[Data for the task]
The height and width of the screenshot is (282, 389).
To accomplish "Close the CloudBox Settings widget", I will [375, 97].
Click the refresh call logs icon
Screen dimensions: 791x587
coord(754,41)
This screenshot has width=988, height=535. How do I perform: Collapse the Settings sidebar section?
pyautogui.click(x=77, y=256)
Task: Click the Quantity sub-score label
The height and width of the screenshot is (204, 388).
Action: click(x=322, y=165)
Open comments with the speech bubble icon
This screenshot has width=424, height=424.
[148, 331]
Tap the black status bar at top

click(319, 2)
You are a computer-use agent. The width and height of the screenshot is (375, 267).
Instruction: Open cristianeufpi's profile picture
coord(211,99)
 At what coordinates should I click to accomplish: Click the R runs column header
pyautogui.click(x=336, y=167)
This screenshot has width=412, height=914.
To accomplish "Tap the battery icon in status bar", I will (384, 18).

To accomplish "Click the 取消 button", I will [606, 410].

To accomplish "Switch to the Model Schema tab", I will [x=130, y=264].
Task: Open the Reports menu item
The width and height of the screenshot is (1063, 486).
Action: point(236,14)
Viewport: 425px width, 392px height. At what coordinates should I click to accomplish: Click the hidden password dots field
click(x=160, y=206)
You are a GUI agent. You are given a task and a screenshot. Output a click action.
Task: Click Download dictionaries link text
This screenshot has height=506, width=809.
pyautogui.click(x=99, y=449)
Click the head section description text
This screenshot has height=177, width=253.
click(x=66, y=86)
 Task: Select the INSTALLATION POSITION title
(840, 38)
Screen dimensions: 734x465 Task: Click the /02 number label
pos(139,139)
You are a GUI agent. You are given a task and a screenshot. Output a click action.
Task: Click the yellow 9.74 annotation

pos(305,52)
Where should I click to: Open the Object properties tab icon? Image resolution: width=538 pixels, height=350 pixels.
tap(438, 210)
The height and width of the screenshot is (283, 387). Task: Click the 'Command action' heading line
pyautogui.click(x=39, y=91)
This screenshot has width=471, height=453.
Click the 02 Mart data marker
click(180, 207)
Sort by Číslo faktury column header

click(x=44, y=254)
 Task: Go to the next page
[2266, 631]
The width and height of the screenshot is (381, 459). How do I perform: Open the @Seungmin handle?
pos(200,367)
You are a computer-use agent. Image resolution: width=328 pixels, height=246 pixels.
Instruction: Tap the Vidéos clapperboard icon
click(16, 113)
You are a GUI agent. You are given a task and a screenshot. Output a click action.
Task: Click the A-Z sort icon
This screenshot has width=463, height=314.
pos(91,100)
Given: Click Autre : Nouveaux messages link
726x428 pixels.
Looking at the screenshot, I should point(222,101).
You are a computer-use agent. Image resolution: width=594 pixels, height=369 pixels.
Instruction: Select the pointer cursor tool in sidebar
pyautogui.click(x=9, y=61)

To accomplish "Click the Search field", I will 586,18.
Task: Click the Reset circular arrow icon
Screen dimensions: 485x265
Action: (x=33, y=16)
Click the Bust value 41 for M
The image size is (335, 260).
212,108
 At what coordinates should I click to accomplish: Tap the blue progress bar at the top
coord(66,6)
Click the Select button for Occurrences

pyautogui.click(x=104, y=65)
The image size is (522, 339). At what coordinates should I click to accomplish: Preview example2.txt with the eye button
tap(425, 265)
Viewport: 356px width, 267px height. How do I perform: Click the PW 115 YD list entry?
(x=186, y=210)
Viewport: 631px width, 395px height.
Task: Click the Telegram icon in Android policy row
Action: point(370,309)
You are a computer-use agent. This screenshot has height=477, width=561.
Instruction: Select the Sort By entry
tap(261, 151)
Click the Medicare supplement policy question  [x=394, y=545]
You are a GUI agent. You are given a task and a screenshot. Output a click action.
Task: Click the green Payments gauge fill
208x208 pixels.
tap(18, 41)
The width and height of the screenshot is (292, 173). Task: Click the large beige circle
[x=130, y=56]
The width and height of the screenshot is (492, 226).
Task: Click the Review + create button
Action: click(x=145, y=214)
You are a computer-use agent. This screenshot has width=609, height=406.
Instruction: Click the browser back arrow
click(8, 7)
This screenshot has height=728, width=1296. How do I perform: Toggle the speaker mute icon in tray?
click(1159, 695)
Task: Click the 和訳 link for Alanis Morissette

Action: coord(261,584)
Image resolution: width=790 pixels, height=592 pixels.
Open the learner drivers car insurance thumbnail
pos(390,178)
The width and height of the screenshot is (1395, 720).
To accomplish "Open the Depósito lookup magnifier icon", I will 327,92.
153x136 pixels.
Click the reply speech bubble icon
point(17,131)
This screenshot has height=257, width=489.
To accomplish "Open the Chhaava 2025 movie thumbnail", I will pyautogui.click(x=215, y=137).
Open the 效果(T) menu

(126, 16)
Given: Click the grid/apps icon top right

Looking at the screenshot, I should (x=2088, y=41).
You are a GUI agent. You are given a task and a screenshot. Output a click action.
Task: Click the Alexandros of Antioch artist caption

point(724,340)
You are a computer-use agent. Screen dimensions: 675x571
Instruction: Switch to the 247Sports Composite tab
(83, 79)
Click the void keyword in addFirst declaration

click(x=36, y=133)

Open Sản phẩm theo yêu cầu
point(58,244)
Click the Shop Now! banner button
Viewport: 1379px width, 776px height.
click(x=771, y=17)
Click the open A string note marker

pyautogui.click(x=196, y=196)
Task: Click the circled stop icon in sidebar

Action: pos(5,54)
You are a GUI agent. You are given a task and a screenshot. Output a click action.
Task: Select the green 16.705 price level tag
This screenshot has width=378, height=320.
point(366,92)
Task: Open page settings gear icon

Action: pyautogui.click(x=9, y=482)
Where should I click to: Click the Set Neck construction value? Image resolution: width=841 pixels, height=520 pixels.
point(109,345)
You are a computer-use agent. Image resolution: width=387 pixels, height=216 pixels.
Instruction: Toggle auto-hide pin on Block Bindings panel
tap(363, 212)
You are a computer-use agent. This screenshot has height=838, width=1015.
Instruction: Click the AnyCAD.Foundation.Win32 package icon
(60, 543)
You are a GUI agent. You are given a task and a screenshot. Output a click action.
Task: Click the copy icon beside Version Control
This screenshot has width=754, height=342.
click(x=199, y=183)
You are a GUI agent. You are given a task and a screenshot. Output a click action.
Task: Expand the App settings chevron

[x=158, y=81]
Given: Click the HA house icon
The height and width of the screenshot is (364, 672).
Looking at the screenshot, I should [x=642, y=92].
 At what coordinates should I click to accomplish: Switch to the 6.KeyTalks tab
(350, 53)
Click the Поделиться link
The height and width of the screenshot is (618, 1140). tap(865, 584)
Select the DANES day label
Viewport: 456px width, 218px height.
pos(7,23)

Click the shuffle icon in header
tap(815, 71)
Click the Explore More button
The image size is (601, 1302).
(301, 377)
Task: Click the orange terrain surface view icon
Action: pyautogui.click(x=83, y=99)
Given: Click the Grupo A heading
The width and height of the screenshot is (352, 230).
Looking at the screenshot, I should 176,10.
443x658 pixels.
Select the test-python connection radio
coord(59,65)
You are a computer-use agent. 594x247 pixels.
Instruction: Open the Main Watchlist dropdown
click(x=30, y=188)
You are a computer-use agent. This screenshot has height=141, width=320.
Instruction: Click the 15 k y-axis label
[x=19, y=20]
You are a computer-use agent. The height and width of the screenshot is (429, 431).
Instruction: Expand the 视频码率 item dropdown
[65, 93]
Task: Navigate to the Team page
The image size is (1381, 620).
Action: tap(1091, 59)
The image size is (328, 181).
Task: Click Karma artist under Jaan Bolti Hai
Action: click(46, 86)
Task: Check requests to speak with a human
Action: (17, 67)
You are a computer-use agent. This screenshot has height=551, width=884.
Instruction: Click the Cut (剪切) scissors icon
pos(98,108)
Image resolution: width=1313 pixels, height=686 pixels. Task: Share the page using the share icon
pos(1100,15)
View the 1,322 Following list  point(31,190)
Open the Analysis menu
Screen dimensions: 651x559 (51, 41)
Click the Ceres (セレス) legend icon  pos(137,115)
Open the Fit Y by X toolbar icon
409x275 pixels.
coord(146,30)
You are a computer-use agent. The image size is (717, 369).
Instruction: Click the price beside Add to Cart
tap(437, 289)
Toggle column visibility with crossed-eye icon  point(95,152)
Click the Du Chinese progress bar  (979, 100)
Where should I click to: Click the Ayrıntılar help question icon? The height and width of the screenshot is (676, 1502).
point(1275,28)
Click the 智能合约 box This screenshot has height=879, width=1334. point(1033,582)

[Task statement]
Using the listing above, return word for word each line from the one that has "Click the Поделиться link" through the one that has "has height=141, width=320.", and no line outside that range.

[Answer for the task]
Click the Поделиться link
The height and width of the screenshot is (618, 1140). tap(865, 584)
Select the DANES day label
Viewport: 456px width, 218px height.
pos(7,23)

Click the shuffle icon in header
tap(815, 71)
Click the Explore More button
The image size is (601, 1302).
(301, 377)
Task: Click the orange terrain surface view icon
Action: pyautogui.click(x=83, y=99)
Given: Click the Grupo A heading
The width and height of the screenshot is (352, 230).
Looking at the screenshot, I should 176,10.
443x658 pixels.
Select the test-python connection radio
coord(59,65)
You are a computer-use agent. 594x247 pixels.
Instruction: Open the Main Watchlist dropdown
click(x=30, y=188)
You are a computer-use agent. This screenshot has height=141, width=320.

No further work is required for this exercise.